Hey anyone found more open depository from SLF or SHT or any? Runbkk is still the best source for me, but he's gotten less best in past year. E.g. I haven't found any soft subs for recent Das! (DASD-) titles.
In other news, as I've been put in isolation camp
I have spent some time pluning and cleaning my collection of soft subs. E.g. further deleting 2100+ files due to duplications (many are byte-by-byte copies, others are same subtitles in different formats SRT/VTT/ASS etc) but there remains still some duplicates that I'm still too lazy to weed out, e.g. tiny offset in timing, simplified vs traditional Chinese. Oh yeah... most of the soft-sub files are Chinese.

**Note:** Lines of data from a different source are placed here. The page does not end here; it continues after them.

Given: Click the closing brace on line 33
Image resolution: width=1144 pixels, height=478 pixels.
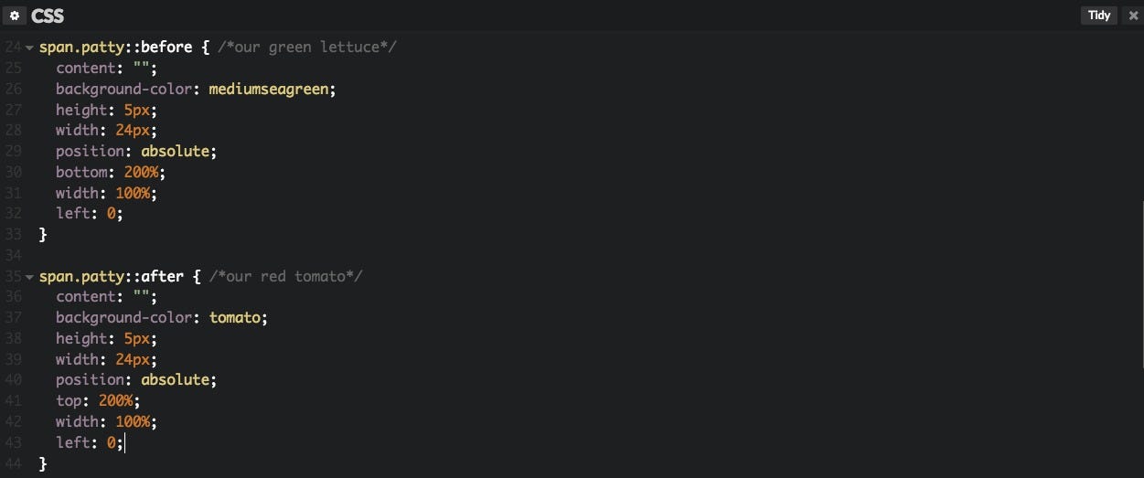Looking at the screenshot, I should [43, 234].
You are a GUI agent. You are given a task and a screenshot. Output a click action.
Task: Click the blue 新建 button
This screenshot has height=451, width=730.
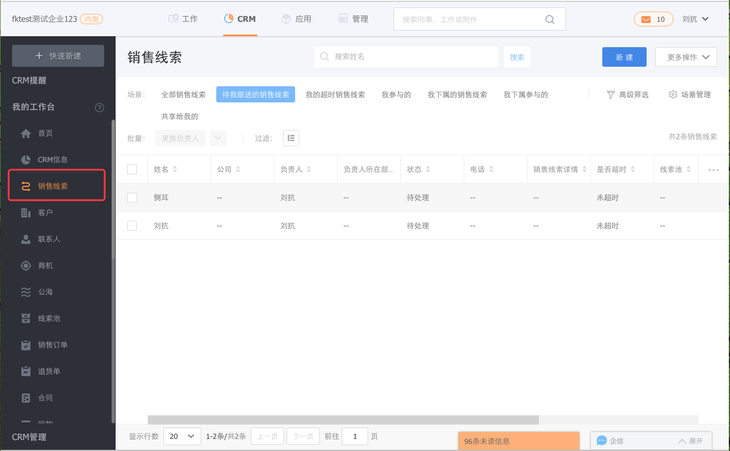click(x=624, y=58)
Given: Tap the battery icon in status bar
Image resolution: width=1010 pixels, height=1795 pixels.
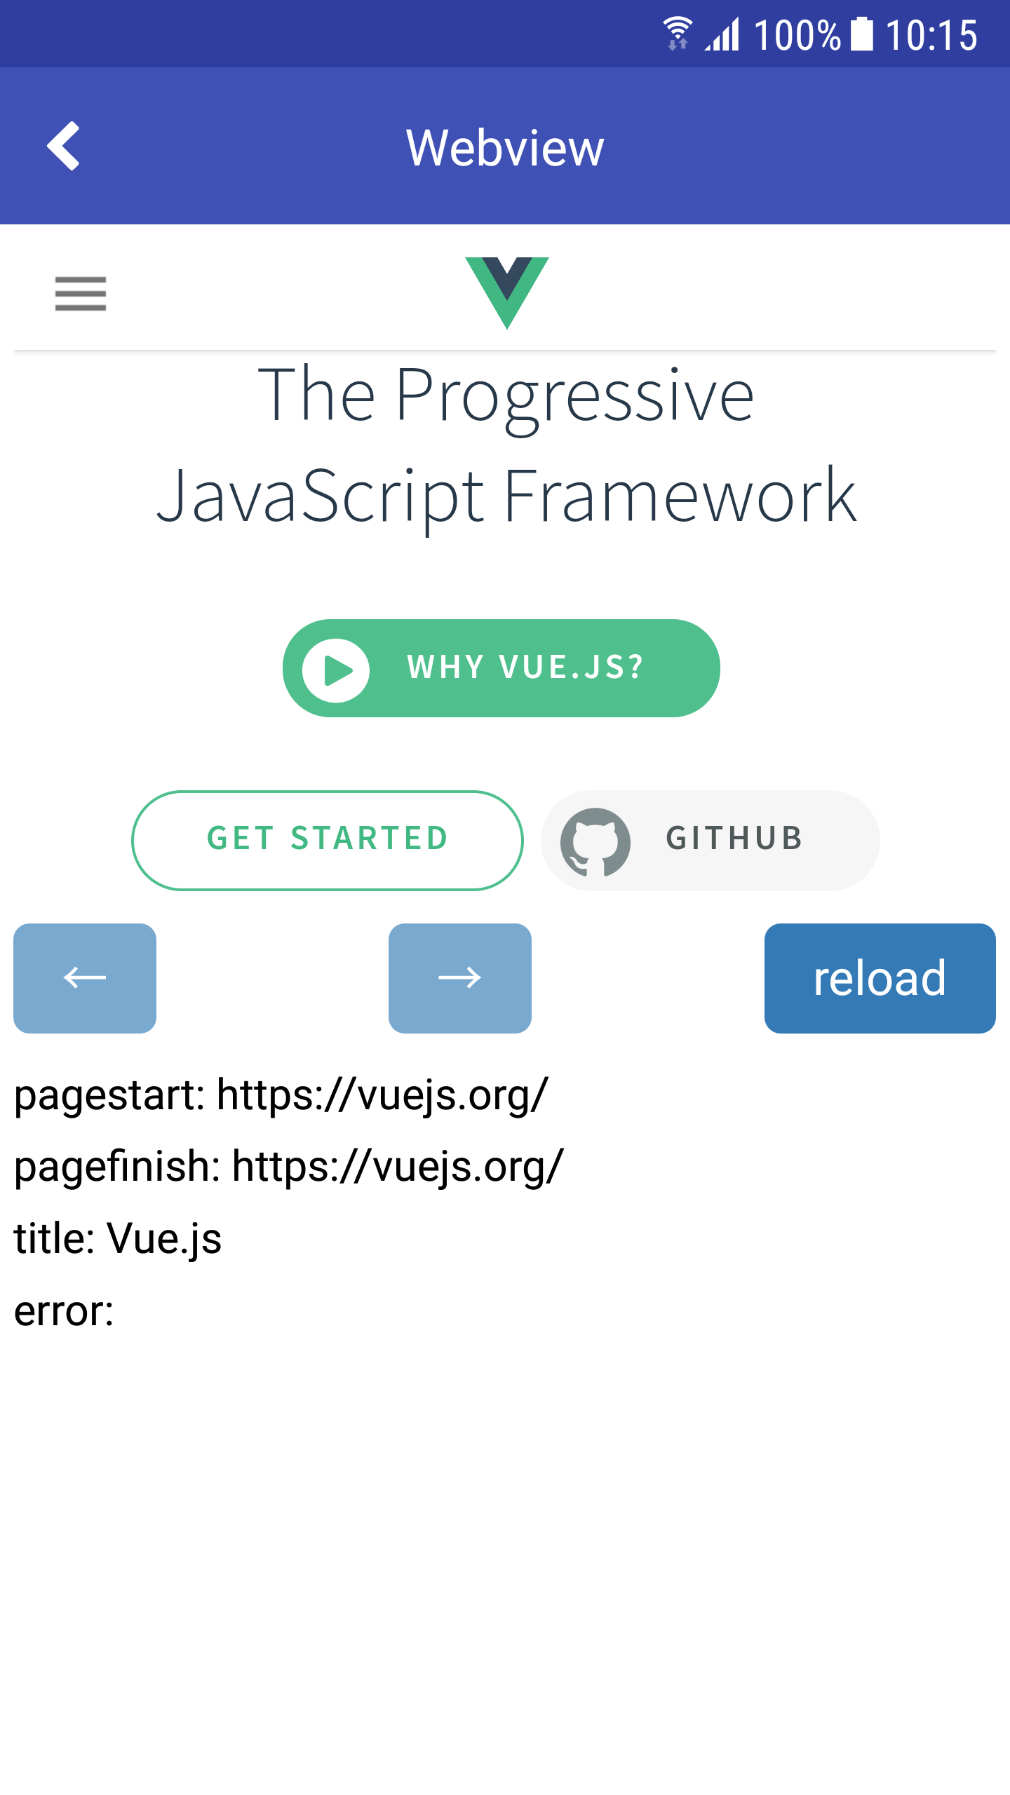Looking at the screenshot, I should [861, 34].
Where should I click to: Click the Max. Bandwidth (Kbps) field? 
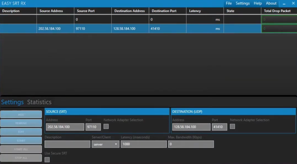click(x=191, y=144)
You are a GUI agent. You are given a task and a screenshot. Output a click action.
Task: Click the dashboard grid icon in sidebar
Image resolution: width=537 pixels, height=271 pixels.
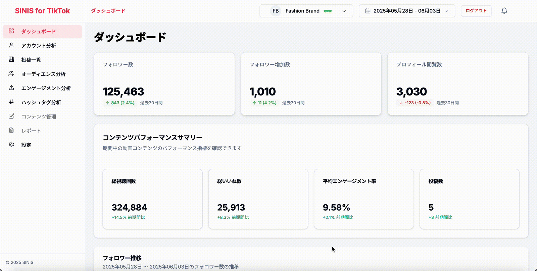11,31
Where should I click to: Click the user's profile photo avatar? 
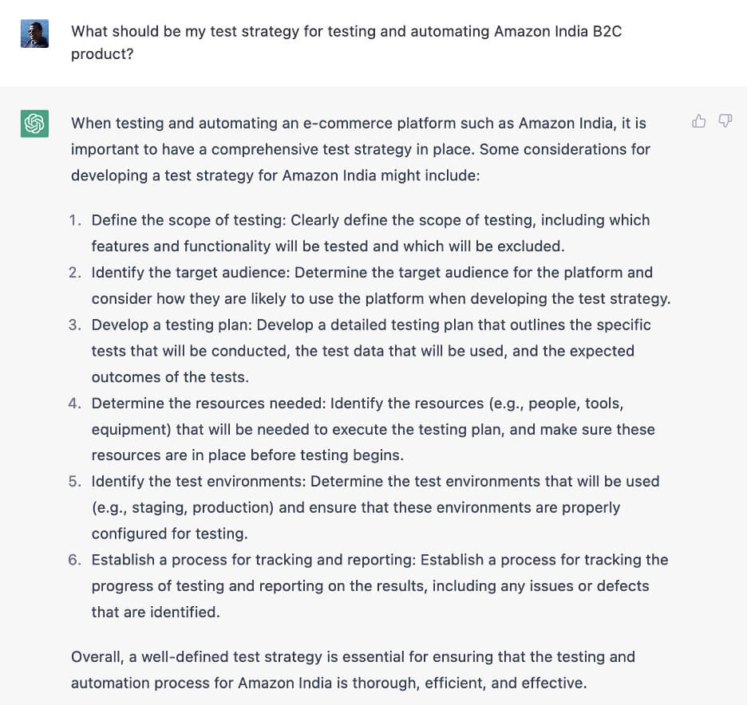pos(34,33)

I've finally written a little program to detect Korean in subtitle files. So I've isolated the Korean files (now standing at 1330+ files). So if anyone want to do something with a (small?) cache of KR subs, you can PM me. In terms of programming it's fun little exercise, I scanned a few hundred Korean SRT files and extracted the 60 most common Korean words and test a file is Korean if those 60 words account for more than 3% of the file (in fact, I found those 60 words account for over 25% of any piece of Korean text with very very high probability).
It's a long and tedious effort and very minimal reward. The filenames are a huge mess (this is pretty much 100% fixed) , many files are incorrectly formatted, and older files were encoded with GBK, Big5 etc, these I've been correcting by hand when found.
There are still some files (140+ files) with mystery encoding? Could they be Thai?
Luckily with Runbkk and SHT's recent releases (post 2020-ish) all these issues were fixed, filenames are sensible, encoding is UTF-8, formats are 100% compliant.